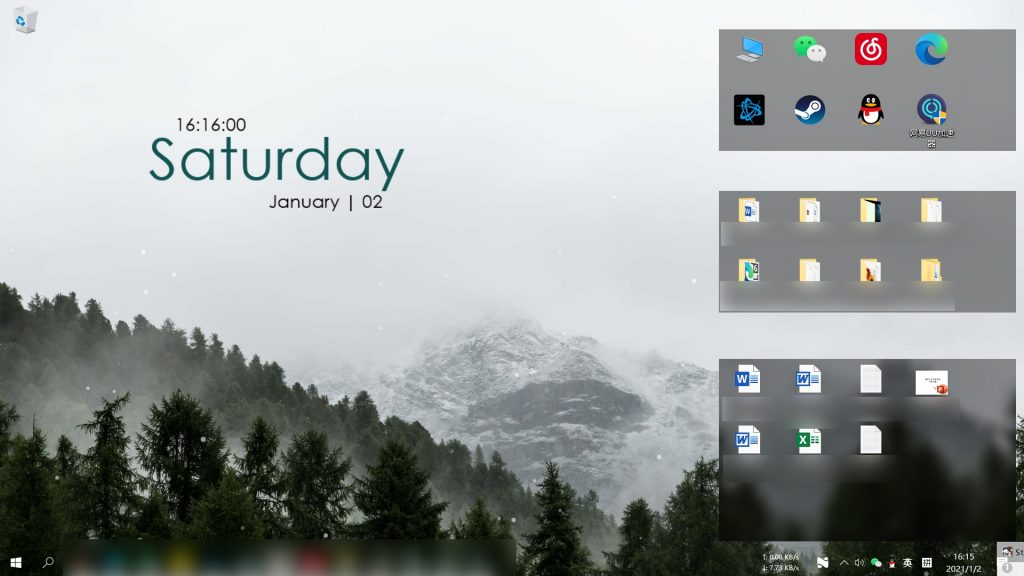Screen dimensions: 1024x576
Task: Open This PC desktop shortcut
Action: [749, 49]
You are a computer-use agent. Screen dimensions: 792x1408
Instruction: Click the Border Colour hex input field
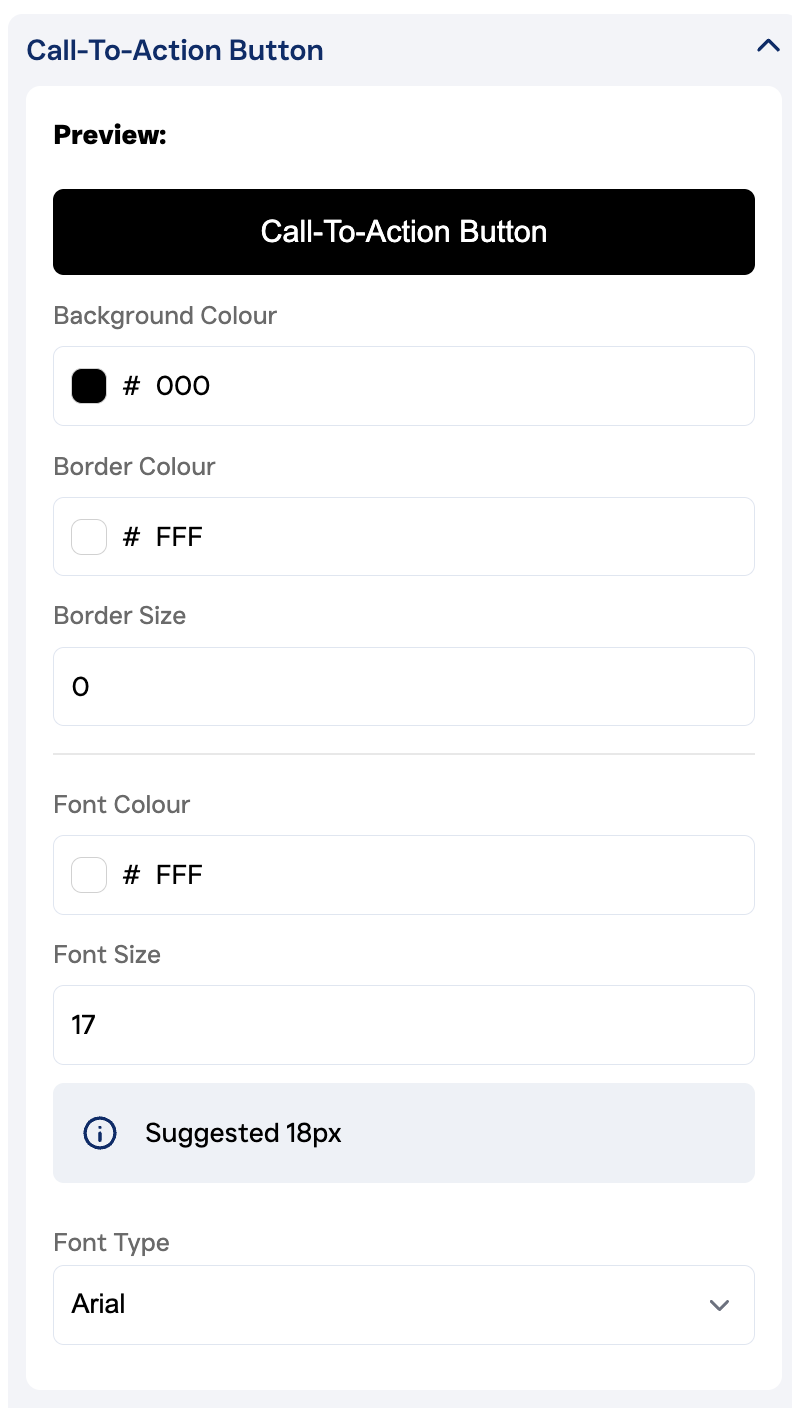(440, 537)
——————————
From the line containing "You are a computer-use" down to the final line of the material above, reproduce each line exactly and include no images.

> Answer section:
You are a computer-use agent. Screen dimensions: 792x1408
Instruction: Click the Border Colour hex input field
(440, 537)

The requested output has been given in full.